Type of publication:
Conference abstract

Author(s):
*Elves A.; *Dunk S.; *Perry S.; *Srihari N.; Khanduri S.; Redgrave R.; Pope R.

Citation:
Journal of Clinical Urology; Jun 2018; vol. 11 ; p. 26

Abstract:
Introduction: The challenges of increasing cancer survivors, National Survivorship Programme/Recovery package and drive to stratified care combined with funding and workforce constraints require novel approaches to follow-up care. We describe a web-based App facilitating stratified care through remote patient self management for patients undergoing follow-up for prostate cancer. Method: Patients with stable prostate cancer were eligible for recruitment. The App was offered as a replacement to face to face follow-up or for communication and support.
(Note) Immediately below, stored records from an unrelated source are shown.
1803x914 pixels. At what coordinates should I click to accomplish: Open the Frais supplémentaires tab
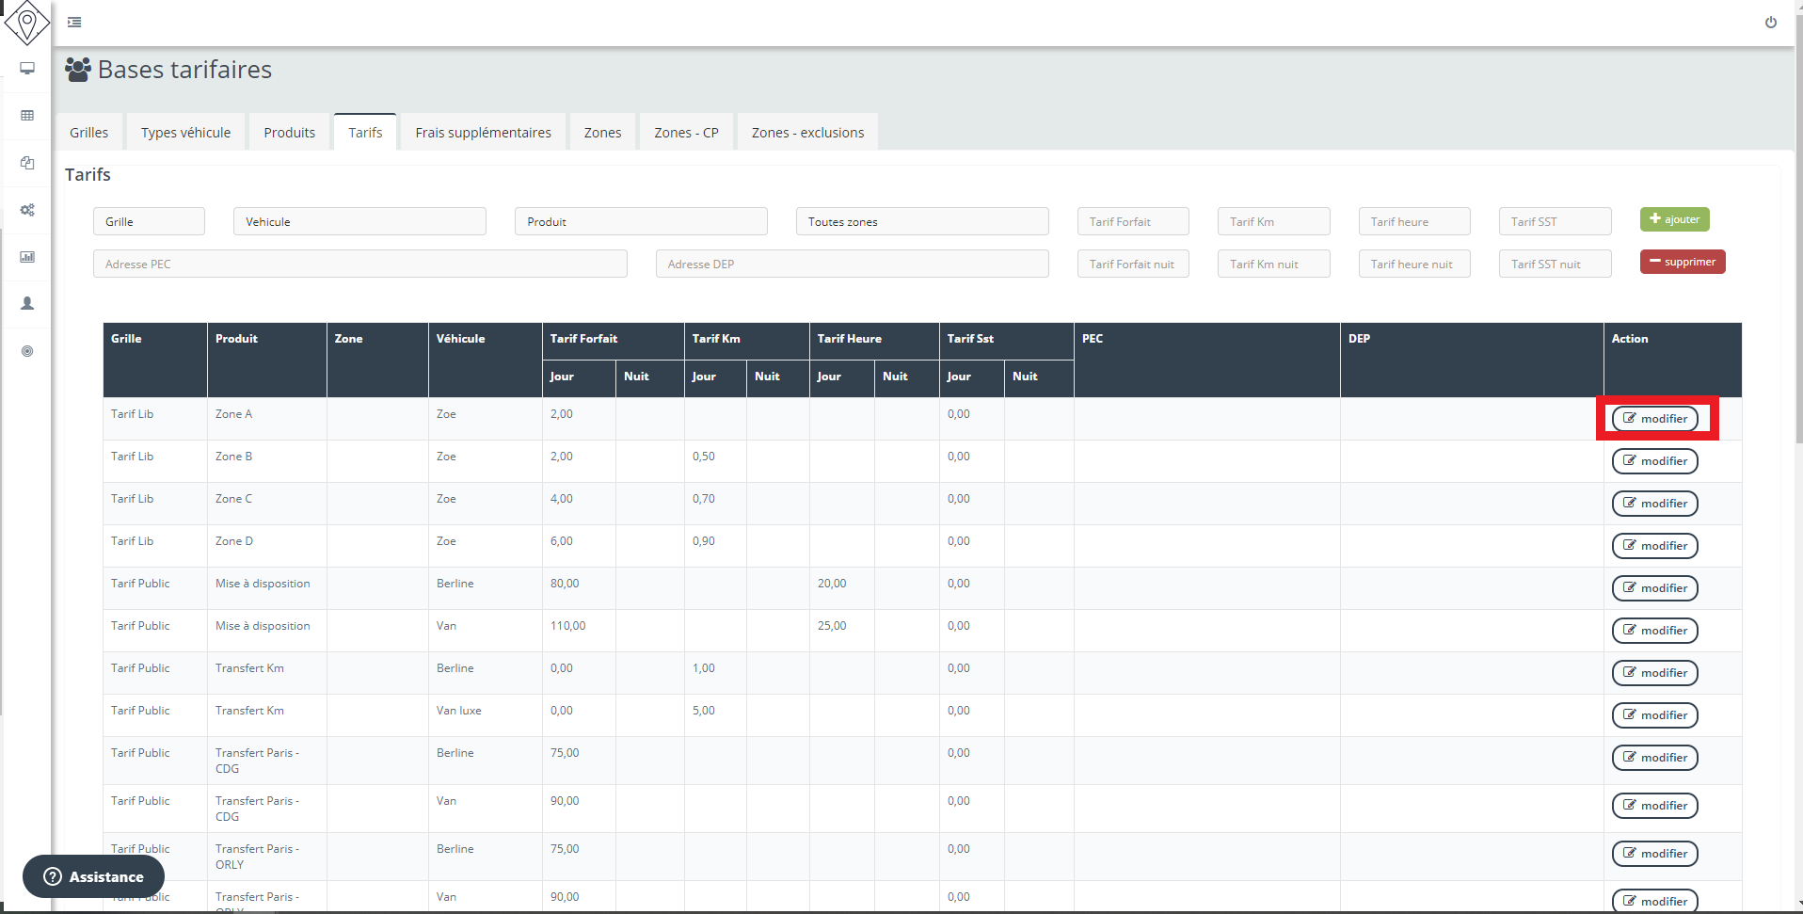483,133
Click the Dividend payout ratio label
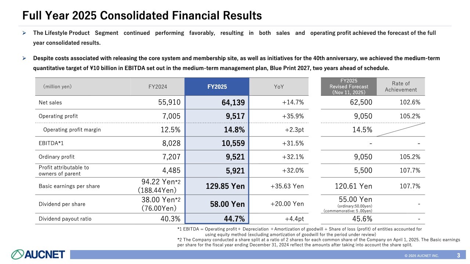470x264 pixels. pos(65,219)
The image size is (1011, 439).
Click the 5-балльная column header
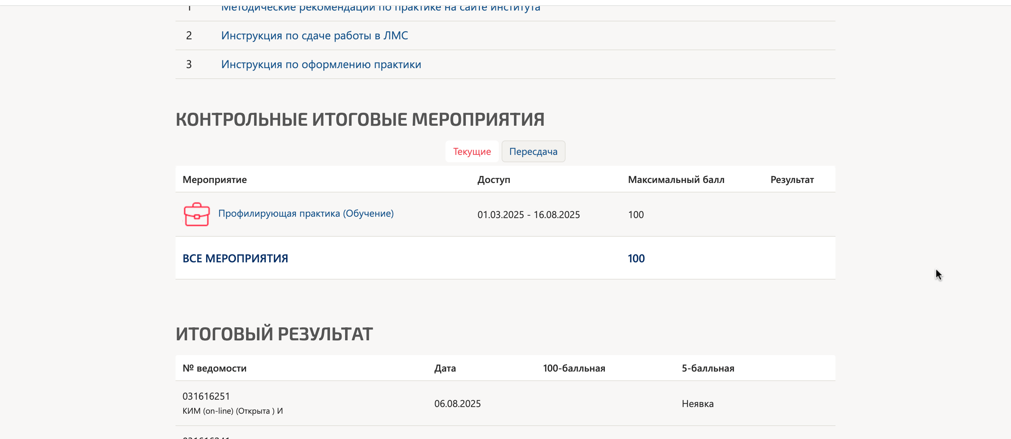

App functionalities include remote follow-up, self-reporting of disease/treatment effects, multimedia information/sign posting and secure messaging to a clinical nurse specialist. Outcomes included up-take, use of App functionalities, number of follow-ups delivered, escalations in care and user satisfaction. Results: One hundred and twenty patients identified were eligible for the App. Sixty five patients recruited gen-erated 342 messages and 627 patient self-reported disease/treatment effect entry sessions providing 3036 readings. Sexual health and hormone side effects were most common reported issues.Sixty-six per cent of users were over 69 years. Forty four patients received digital follow-up over the 10 month period. Clinician concerns about disease progression or user lack of internet access or device were the principle obstacle to recruitment. Conclusion: The App was safe and allowed patients to provide feedback upon symptoms, wellbeing and interact proactively with their healthcare team on an ad hoc basis as well as regular follow-up. This fundamental change in approach to delivery of clinical care has wider application to a range of urological conditions.